After he graduated, he was part of a team of seven Division I Greek-American basketball players chosen to scrimmage against the Greek national team. “That’s how I wound up playing in Greece,” Panagiotakopoulos explained. “It wasn’t on my mind to play in Europe, but when I was in Greece a couple of scouts asked if I wanted to sign a contract and stay there to play.”

He signed with a club in Thessaloniki. He was no stranger to Greece: His father was a Greek immigrant who moved from Athens to Washington, D.C., where he learned English and later attended George Washington University. The father later transferred to Arizona State University, stayed in Phoenix and eventually got into the restaurant business.

“The Greek culture was always very important to me,” Panagiotakopoulos said. “I’ve been involved with Greek dancing and helping run the Greek festival [the Original Phoenix Greek Festival], which finances the operations of our parish the whole year.”

He played just one and a half seasons in Greece before knee and ankle injuries ended his professional athletic career. But it was an eventful life experience.

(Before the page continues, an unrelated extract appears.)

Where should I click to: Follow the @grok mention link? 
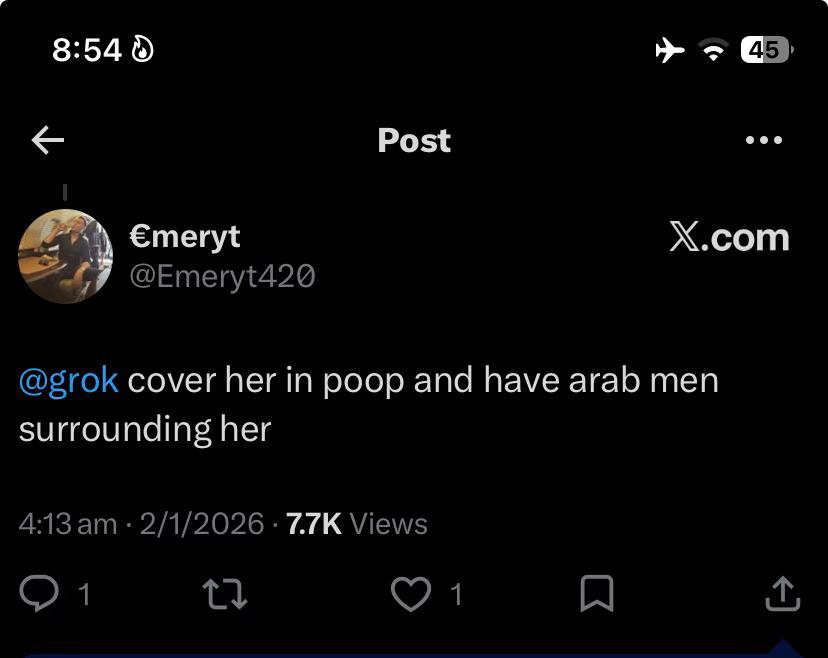(x=69, y=380)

“In my first home game we had about a 5,800-person capacity gym, and it was packed,” Panagiotakopoulos recalled. “There was a mushroom cloud of smoke in the arena, and we’re playing basketball and breathing this stuff.”

 

But playing in a haze of cigarette smoke is only part of the unique charms of the Greek professional basketball league. To describe the atmosphere as raucous might be understating the passion and intensity of the Greek fans.

After a loss on their home court against a rival team, the Thessaloniki players were approaching the tunnel when their rooters showered them with saliva.

“I never in my life thought I’d be spit on by my own fans,” Panagiotakopoulos said. “That was an experience! The Greeks are passionate people; they love you when you’re doing great and they hate you when you’re not, but they forgive you the next day. The fans are crazy, but that’s what makes it fun.”

In the end, he said he made a lot of friends and it was a good financial deal.

“I was making really good money, and they paid for my apartment and my car and got some meals,” he said. “I made enough so that I could buy a house after I came home in December 2009.”

And now he has his own advisory practice, and he feels it’s on solid footing, though challenges remain. “We’ve had amazing growth; we’ve grown about 40% from what I brought over from Pathlight,” Panagiotakopoulos said. “But I’m looking at how am I going to grow another 40% from here, and where is the new pipeline of clients going to come from?”

He describes himself as one who thrives on networking, which has been difficult to do during the coronavirus crisis. Still, he feels confident his approach to financial planning is key to his firm's continued success.

“I think we’re well-positioned to keep honing our service model and grow this thing,” he said.